There are three problems with relying on Medicaid to pay for our long term care. The first problem with relying on Medicaid to pay for our long-term care is that Medicaid is health insurance. We already know health insurance is not designed to cover long-term care.

Medicaid typically only pays for long-term care in a nursing home. Home Care and Assisted Living are typically NOT covered. Since it is a joint federal and state program, there are variations in what Medicaid covers in each state.

The second problem is that Medicaid is intended for low income people. You typically have to be broke or pretty close to it to qualify for Medicaid long-term care benefits. Medicaid will not pay for nursing home care if you have more than $2,000 in assets.
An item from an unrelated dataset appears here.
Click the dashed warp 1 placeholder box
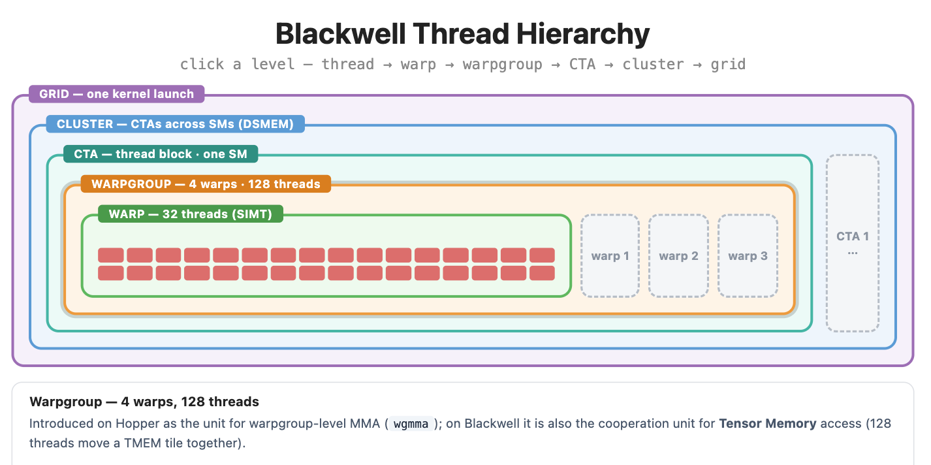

Your primary residence is usually not counted if you intend to return home after recovery and your home equity does not exceed $500,000. States can raise the equity limit to $750,000.

There is also a monthly income limit to be eligible for Medicaid to pay for our Nursing Home care. Currently it is $60 a month for personal needs. Therefore, someone getting a monthly check from Social Security would have to turn his or her entire check over to the nursing home except for the $60.
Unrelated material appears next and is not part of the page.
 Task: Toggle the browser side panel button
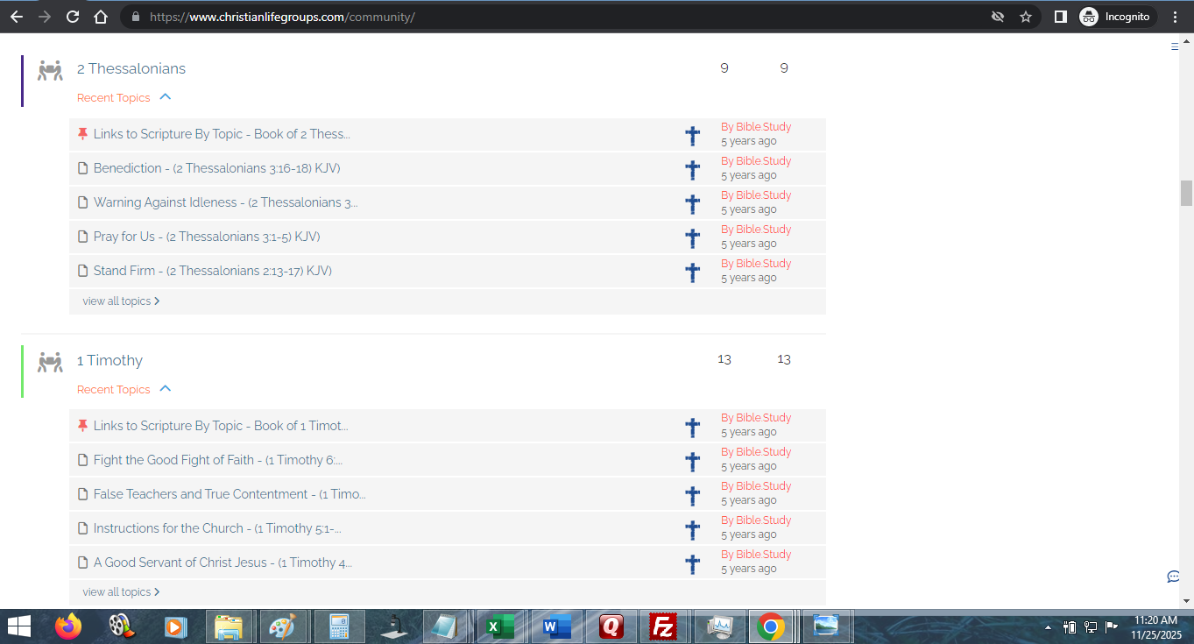[1060, 17]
Married couples do not have to use up all their resources to qualify for Medicaid. There is “protection” for the healthy spouse so they do not have to become impoverished. The healthy spouse can keep 50% of the couple’s assets, up to a limit of $109,000.

The third problem with relying on Medicaid to pay for your long-term care costs is Asset Recovery. Federal law requires state Medicaid programs to try to get paid back, or recover, for the benefits that Medicaid pays out for long-term care costs. Medicaid will try to “recover” the benefit dollars from the estate, or property, or the person who received the Medicaid benefits. The state may put a lien, or financial claim on assets, including real estate, owned by the Medicaid benefit recipient. The state will need to get repaid for the Medicaid benefits paid out before anyone else can receive any assets that belong to the Medicaid recipient.


Stacy is an 80 year old widow who lives on a 1200-acre ranch just north of Spearfish, South Dakota. She lives on her Social Security benefits and rent from her land. She eventually needs care in a Nursing Home and uses up all her savings. Her monthly Social Security benefits and rent do not cover the monthly cost for the Nursing Home. Stacy is able to apply for Medicaid to cover her Nursing Home bills even though she still owns her home on the 1200 acres (because she intends to return to her home if she ever recovers). However, once Stacy is approved for Medicaid benefits to pay for her Nursing Home the state Medicaid office places a lien on her property. If that property is sold while Stacy is alive the state must be repaid for any Medicaid benefits Stacy has received.

After Stacy passes away, the state will have to be repaid for the dollars Medicaid has spent for her care before any of her assets can be distributed to her beneficiaries.

You cannot give away assets to qualify for Medicaid. Federal law requires each state Medicaid office to ensure no assets were transferred or given away in the past five years before someone applies for Medicaid. This is called the “look back period” and Medicaid agencies are very good at discovering evidence of asset transfer. The penalty for transferring assets is being ineligible for Medicaid benefits for a period of time corresponding to the amount of assets that you transferred.

More details on Medicaid can be obtained from your state’s Department of Social Services.